Results were previously published for an open-label substudy of iNNOVATE that explored single-agent ibrutinib in WM. The substudy enrolled 31 rituximab-refractory patients with a median age of 67 years (range, 58-74) between August 2014 and February 2015. Thirteen patients (42%) had high-risk disease and the median number of prior therapies was 4 (range, 2-6).
Patients received 420 mg of oral ibrutinib once a day until disease progression, unacceptable toxicity, or withdrawal of consent. After the first occurrence of a drug-related grade 3 or worse adverse event, such as grade 4 neutropenia for more than 7 days or grade 3 or 4 thrombocytopenia, ibrutinib was withheld until resolution of the event to baseline or grade 1 or lower, after which resuming treatment at full dose was permitted.
Efficacy and safety assessments were done every 4 weeks for the first 6 months, and then every 8 weeks by laboratory assessment and physical exam. In addition, all patients had baseline imaging by CT of the neck, chest, abdomen, and pelvis. The patients with evidence of nodal or extranodal disease were followed up with CT scans every 16 weeks for the first 2 years and then every 24 weeks until confirmed disease progression.
CT-identified splenomegaly was reported in 6 of the 31 patients at baseline. Of the 6 patients with splenomegaly, 5 experienced a reduction in splenic enlargement and 1 patient discontinued treatment before response assessment.
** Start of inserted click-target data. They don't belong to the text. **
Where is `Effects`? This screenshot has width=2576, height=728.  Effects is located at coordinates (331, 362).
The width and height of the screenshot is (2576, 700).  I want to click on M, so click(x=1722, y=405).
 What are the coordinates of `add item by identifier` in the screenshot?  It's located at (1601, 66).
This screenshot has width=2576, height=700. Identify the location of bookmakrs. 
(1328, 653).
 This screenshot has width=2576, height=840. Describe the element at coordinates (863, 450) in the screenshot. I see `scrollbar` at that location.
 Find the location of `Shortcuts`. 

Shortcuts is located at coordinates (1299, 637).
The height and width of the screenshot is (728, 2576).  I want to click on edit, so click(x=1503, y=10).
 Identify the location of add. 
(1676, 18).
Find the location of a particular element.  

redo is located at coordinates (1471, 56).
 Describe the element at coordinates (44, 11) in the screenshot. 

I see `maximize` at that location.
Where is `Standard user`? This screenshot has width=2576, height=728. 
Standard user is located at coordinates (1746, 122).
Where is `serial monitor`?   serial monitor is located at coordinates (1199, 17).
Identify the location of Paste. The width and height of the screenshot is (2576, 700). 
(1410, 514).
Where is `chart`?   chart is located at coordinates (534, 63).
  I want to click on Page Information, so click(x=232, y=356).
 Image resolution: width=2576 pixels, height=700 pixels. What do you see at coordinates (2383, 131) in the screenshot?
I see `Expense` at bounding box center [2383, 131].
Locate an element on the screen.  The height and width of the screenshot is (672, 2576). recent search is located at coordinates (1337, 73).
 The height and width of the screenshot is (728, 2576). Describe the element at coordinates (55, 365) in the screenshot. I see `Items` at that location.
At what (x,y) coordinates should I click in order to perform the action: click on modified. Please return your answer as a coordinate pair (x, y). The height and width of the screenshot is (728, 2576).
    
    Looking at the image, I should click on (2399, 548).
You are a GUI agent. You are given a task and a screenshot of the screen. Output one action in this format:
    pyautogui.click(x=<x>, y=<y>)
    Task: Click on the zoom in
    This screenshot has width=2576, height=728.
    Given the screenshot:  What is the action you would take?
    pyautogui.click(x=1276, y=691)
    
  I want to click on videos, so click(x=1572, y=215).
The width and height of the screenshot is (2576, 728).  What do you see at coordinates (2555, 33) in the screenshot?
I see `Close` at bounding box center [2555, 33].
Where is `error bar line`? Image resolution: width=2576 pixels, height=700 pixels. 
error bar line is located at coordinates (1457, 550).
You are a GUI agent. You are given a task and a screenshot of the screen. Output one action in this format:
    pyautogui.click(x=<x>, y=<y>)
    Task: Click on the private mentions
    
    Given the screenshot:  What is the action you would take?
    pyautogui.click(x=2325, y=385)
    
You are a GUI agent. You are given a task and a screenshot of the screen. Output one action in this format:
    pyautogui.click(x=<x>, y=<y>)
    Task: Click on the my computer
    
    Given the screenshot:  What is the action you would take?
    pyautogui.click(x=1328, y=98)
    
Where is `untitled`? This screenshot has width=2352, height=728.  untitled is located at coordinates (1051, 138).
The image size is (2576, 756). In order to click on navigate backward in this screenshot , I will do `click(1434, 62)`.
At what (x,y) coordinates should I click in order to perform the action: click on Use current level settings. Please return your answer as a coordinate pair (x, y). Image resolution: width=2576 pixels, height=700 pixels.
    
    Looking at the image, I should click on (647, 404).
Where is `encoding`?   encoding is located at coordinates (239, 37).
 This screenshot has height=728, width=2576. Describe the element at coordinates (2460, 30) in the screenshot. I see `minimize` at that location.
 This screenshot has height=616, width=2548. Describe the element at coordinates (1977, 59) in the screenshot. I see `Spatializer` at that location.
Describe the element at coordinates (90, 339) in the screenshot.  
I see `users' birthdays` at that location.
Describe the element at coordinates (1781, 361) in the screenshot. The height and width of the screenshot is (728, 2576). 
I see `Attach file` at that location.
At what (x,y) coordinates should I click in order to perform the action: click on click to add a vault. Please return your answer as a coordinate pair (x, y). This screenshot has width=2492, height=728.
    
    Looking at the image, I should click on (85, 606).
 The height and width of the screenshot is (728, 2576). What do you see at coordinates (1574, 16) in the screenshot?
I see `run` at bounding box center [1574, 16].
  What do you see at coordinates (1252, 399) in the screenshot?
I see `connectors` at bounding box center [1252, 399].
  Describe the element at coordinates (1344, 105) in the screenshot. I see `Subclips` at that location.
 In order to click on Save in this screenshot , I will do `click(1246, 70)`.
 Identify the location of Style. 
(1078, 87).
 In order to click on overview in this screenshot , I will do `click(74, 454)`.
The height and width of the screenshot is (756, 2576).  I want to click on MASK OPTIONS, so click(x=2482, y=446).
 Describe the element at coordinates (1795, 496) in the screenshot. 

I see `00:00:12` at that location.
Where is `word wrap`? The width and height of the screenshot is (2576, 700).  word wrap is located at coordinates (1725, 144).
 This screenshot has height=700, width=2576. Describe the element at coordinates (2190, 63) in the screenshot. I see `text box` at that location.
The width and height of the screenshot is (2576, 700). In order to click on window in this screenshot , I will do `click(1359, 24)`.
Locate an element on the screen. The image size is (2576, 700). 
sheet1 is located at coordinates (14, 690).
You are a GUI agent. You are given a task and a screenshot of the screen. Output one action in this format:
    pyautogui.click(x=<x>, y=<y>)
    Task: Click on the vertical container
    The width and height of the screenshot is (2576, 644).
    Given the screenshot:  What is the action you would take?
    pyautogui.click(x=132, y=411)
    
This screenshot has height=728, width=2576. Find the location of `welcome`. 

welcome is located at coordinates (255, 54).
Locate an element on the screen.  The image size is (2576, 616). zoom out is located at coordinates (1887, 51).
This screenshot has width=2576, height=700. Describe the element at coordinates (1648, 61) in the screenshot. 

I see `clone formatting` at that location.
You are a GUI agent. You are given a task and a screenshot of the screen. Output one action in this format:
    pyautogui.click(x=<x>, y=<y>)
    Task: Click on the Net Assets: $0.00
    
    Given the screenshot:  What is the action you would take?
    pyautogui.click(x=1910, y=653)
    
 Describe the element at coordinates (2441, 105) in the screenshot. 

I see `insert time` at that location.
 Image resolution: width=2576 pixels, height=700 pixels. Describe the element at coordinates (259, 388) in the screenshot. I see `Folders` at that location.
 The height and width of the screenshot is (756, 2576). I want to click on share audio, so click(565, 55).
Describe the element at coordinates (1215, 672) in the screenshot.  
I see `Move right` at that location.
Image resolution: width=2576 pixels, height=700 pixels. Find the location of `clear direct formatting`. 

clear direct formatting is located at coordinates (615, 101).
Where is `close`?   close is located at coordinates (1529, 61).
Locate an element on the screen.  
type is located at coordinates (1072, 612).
The main objectives of this study were overall response, PFS, OS, hematological improvement measured by hemoglobin, time to next treatment, and patient reported outcomes. PFS, which was assessed by investigators, was defined as the duration from the date of treatment initiation to the date of disease progression or death.
The estimated 18-month PFS rate was 86% (95% CI, 66-94), and the estimated 18-month OS rate was 97% (95% CI, 79-100). After 4 weeks, the median baseline IgM of 3920 mg/dL declined by 48% with continued improvement over time. Baseline median hemoglobin of 10.3 g/dL increased to 11.4 g/dL after 4 weeks and reached 12.7 g/dL at week 49.
Common grade 3 adverse events that experienced included neutropenia in 4 patients (13%), hypertension in 3 patients (10%), and anemia, thrombocytopenia, and diarrhea in 2 patients each (6%). There were 10 patients (32%) who experienced serious adverse events, which were most often infections. Overall, 26 patients (84%) continued ibrutinib at the time of the report, while 3 patients discontinued due to progression and 2 discontinued due to adverse events.
The FDA approved single-agent ibrutinib for patients with WM in January 2015, based on results from a phase II study.
Dimopoulos MA, Trotman J, Tedeschi A, et al. Ibrutinib for patients with rituximab-refractory Waldenstrom's macroglobulinaemia (iNNOVATE): an open-label substudy of an international, multicentre, phase 3 trial. The Lancet Oncology. 2017;18(2):241-250. doi:10.1016/s1470-2045(16)30632-5.